**Dataset records:**
——

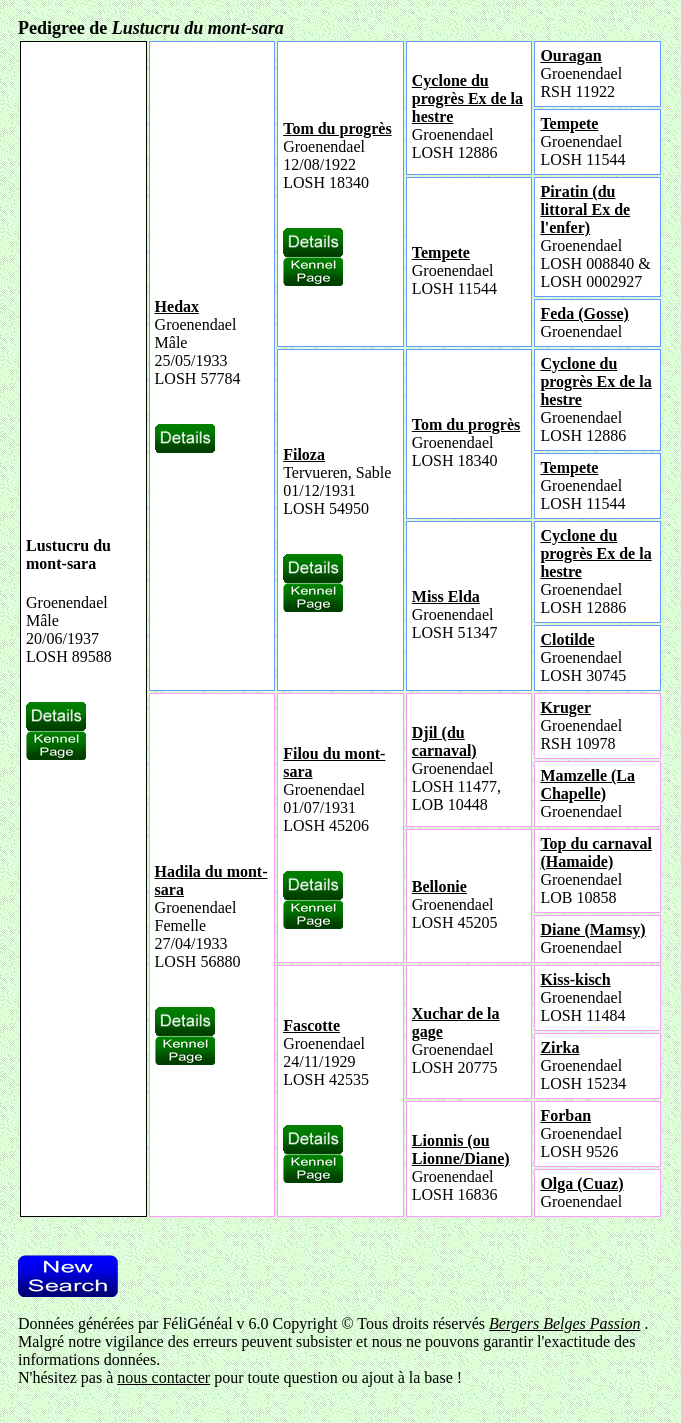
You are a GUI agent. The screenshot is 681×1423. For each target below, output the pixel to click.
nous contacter (163, 1377)
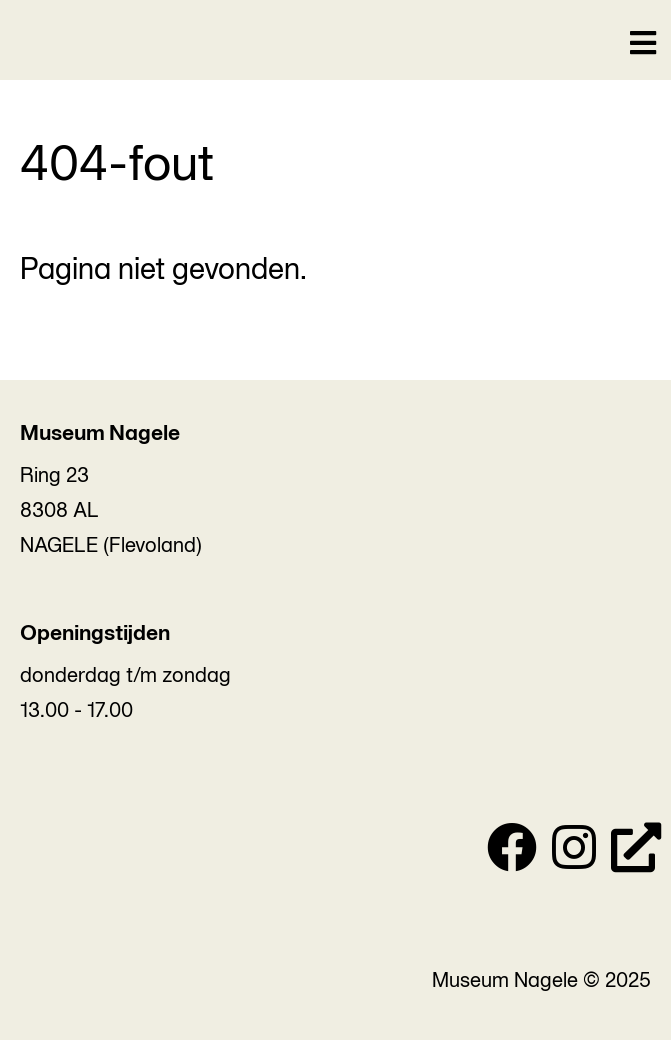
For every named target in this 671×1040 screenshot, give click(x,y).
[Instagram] (574, 853)
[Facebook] (512, 853)
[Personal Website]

——

Extract each line of the entries that contains the string "target".

You are a GUI agent. The screenshot is 681×1423. For each target below, output the pixel to click.
For every named target in this 671×1040 screenshot, give click(x,y).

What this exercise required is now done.